Les stratégies perspectivistes et anamorphiques l’aident à remettre en question nos certitudes et nos habitudes perceptuelles. Georges Rousse est un grand voyageur. Il a travaillé au Japon, au Québec, aux USA, dans toute l’Europe et au Moyen Orient. Georges Rousse à la Maison de la Photographie de Fives du 15 mai au 15 juin 2004.
Jean-Michel Pancin Si la nature existe bien à Lille, comme partout
ailleurs, elle semble avoir quitté l’agora pour s’exprimer autrement,
et l’urbain semble avoir totalement dompté l’élément naturel, jusqu’à
l’exclure. Mes images mettent au jour ce vide, le manque chronique du
végétal comme source de vie et de joie. La nature est ici tellement éloignée
du cadre de vie qu’elle finit par hanter le quotidien. Dans ce désir ardent
d’un ailleurs plus vert, les habitants se livrent à un curieux fétichisme.

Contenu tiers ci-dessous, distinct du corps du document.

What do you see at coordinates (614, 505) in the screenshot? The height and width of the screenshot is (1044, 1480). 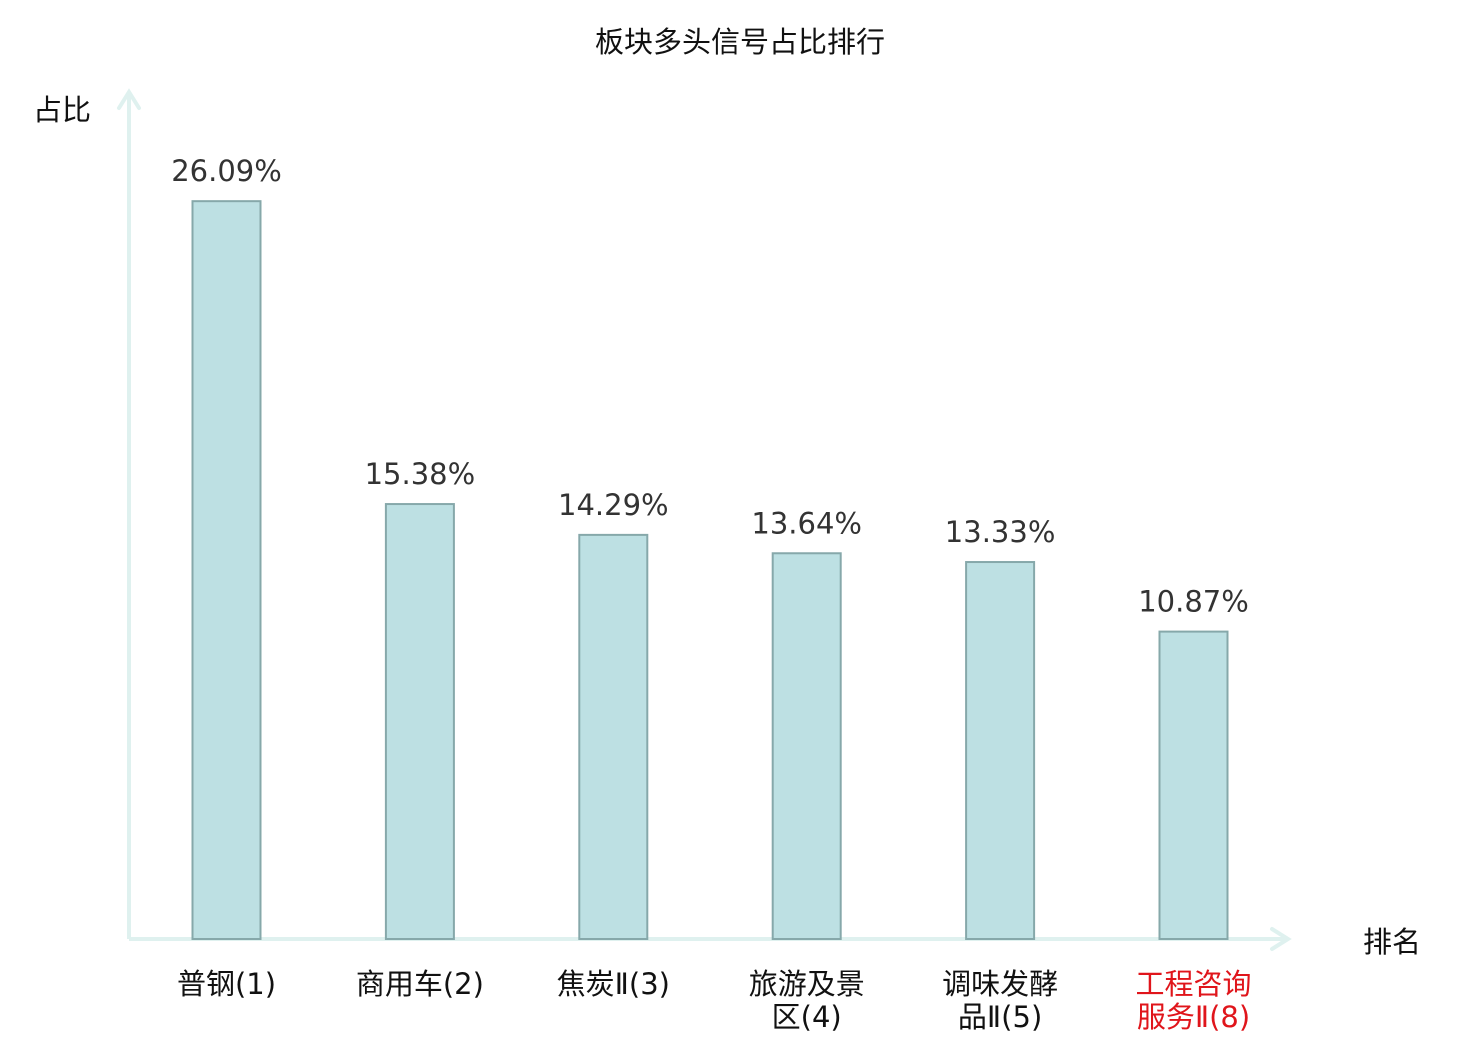 I see `bar-value-label: 14.29%` at bounding box center [614, 505].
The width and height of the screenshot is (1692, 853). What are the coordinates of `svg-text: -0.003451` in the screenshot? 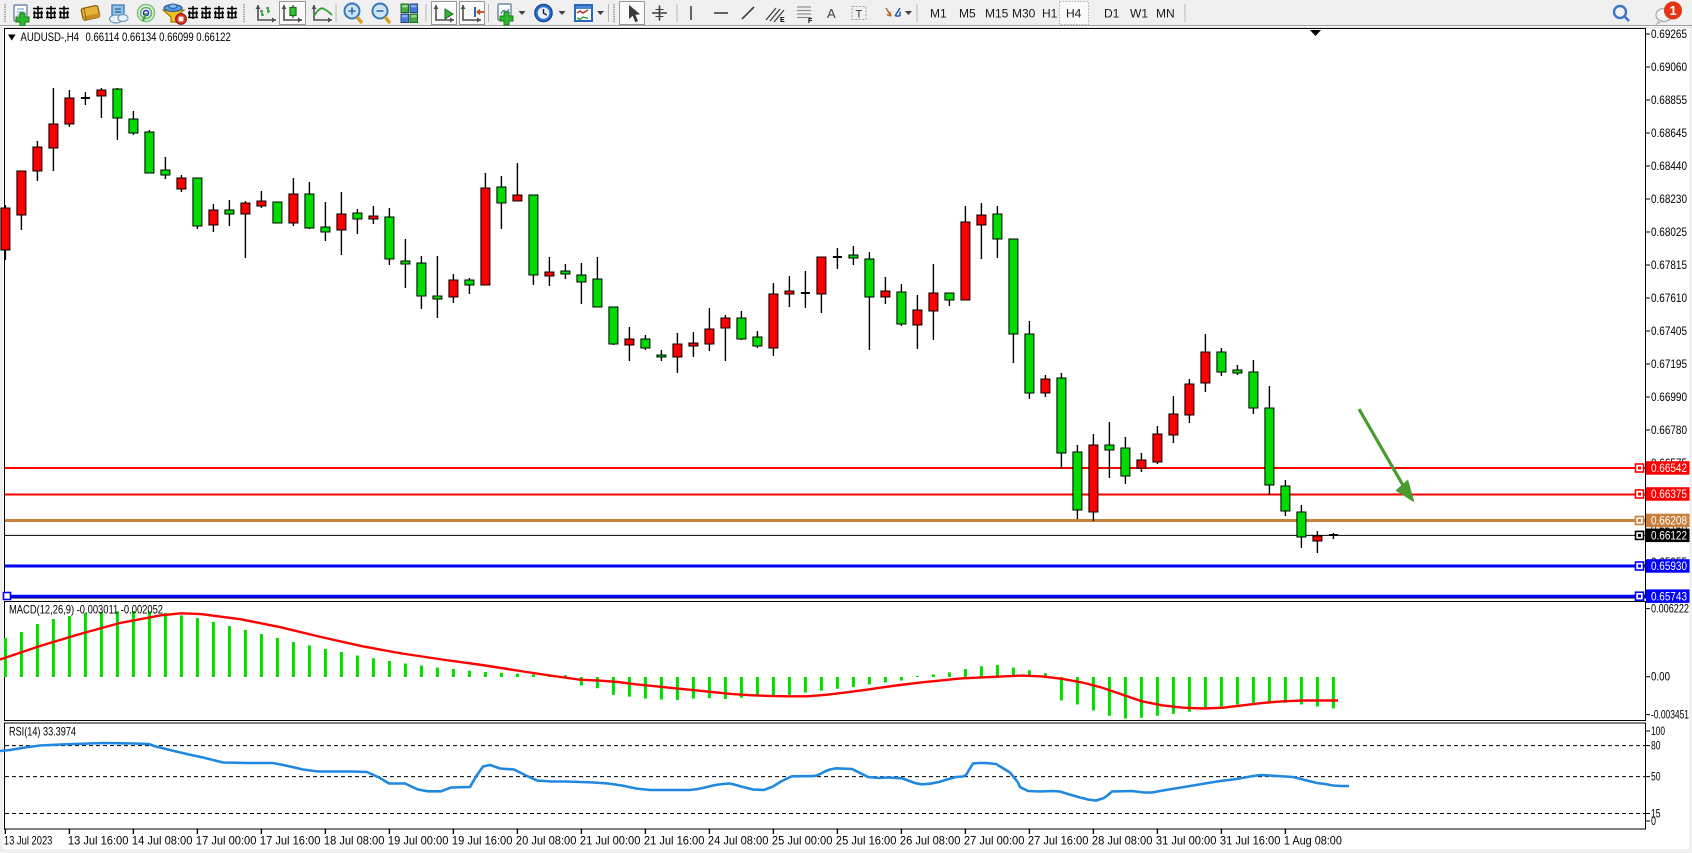 It's located at (1670, 715).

Tout ce qui peut représenter la nature s’exhibe. Elle est devenue un artefact.
Dans la rue, sur le rebord des fenêtres, sur les murs en trompe-l’œil,
dans les vitrines commerciales, comme un trésor perdu, on la chérit, on
en vante les mérites, mais jamais on ne la voit réellement. Jean Michel Pancin - Place Sebastopol - du 15 mai au 15 juin 2004.